Data-driven methods in video coding
A key task of research in video coding is to find redundancies in typical video signals and to build compression tools that exploit these redundancies. On the other hand, in the field of machine learning, powerful methods to discover hidden patterns in large sets of data were developed. In our research, we try to apply some of these methods for a design of new video coding technologies.

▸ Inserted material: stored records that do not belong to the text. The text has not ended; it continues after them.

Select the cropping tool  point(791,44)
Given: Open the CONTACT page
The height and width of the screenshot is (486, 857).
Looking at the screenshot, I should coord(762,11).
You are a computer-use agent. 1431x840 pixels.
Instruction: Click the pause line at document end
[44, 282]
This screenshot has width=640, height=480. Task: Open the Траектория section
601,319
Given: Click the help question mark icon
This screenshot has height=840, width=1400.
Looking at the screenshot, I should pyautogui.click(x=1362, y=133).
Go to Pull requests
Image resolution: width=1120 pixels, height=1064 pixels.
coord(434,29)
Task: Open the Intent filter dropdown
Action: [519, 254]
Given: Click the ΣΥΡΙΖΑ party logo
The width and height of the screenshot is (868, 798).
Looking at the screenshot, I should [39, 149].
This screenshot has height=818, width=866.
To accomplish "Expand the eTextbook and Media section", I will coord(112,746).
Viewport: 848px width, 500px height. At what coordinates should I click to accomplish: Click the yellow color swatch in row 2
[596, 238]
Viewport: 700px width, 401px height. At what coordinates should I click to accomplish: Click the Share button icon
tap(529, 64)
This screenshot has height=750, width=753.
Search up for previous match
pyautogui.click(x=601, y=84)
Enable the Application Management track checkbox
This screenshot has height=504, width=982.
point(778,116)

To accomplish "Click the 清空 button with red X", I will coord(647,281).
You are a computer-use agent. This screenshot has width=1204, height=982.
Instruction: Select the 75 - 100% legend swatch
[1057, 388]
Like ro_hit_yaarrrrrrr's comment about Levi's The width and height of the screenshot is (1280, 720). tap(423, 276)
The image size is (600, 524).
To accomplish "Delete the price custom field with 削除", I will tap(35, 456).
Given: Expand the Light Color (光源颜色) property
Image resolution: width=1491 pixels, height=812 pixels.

Neural-Network based intra prediction modes
For our response to the Call for Proposals on new video compression technologies, we developed intra prediction modes that were based on neural networks. These intra prediction modes yield significant coding gain over state of the art video compression technologies. The parameters of the neural networks were designed by a training algorithm that tries to model some of the key properties of a modern hybrid video codec like the splitting into variable block-sizes and the transform-coefficient coding of prediction residuals. Several modes were trained for each block-size. For the signalling of the mode, a second neural network was designed whose output is a conditional probability distribution over all modes.
We designed several variants of the neural-network based intra prediction modes that represent different operational points in terms of the complexity-compression gain trade-off. The key idea is to define fixed sparsity patterns in the transform domain of the in- and output of the prediction modes. In this way, the number of parameters as well as the number of multiplications needed for the neural-network based predictions can be significantly reduced.
One variant of this approach, called matrix-based intra prediction (MIP) is part of the current working draft of the VVC standard. Here, the prediction signal is generated in three steps which are also illustrated in the figure below. First, the input of the prediction is downsampled. Then, a matrix-vector multiplication is applied to this input. Finally, he result is upsampled. The parameters of the involved matrices are trained with an algorithm similar to the training of the neural-network based predictors. MIP has a small memory requirement and does not increase the number of multiplications in comparison to existing intra prediction modes.
Adaptive transform selection
A central method of modern video codecs is to transform prediction residuals in order to achieve energy compaction. Video codecs like HEVC use the Discrete Cosine Transform (DCT-II) and the Discrete Sine Transform (DST-VII) as transforms. In recent developments of video codecs, transforms which are derived as KLTs from large sets of training data are supported. In order to reduce the complexity, these transforms are typically used as secondary transforms which only operate on low frequencies. For our response to the Call for Proposals, we designed mode-dependent secondary transforms for the coding of intra-prediction residuals. The coupling of these transforms with primary transforms is mode dependent as well. In this way, five different transforms are possible for each intra-prediction mode.
- J. Pfaff, H. Schwarz, D. Marpe, B. Bross, S. De-Luxán-Hernández, P. Helle, C. R. Helmrich, T. Hinz, W. Q. Lim, J. Ma, T. Nguyen, J. Rasch, M. Schäfer, M. Siekmann, G. Venugopal, A. Wieckowski, M. Winken, and T. Wiegand. Video Compression Using Generalized Binary Partitioning and Advanced Techniques for Prediction and Transform Coding. IEEE Transactions on Circuits and Systems For Video Technology, 2019.
- J. Pfaff, P. Helle, D. Maniry, S. Kaltenstadler, B. Stallenberger, P. Merkle, M. Siekmann, H. Schwarz, D. Marpe, and T. Wiegand, “Intra Prediction Modes based on Neural Networks,” doc. JVET-J0037, San Diego, Apr. 2018.
- J. Pfaff, P. Helle, D. Maniry, S. Kaltenstadler, W. Samek, H. Schwarz, D. Marpe, and T. Wiegand, “Neural network based intra prediction for video coding,” in Proc. SPIE Applic. of Digital Image Process. XLI, vol. 10752, Sep. 2018.
- P. Helle, J. Pfaff, M. Schäfer, R. Rischke, H. Schwarz, D. Marpe, and T. Wiegand, “Intra Picture Prediction for Video Coding with Neural Networks,” in Proc. IEEE Data Compression Conf. (DCC), Snowbird, Mar. 2019.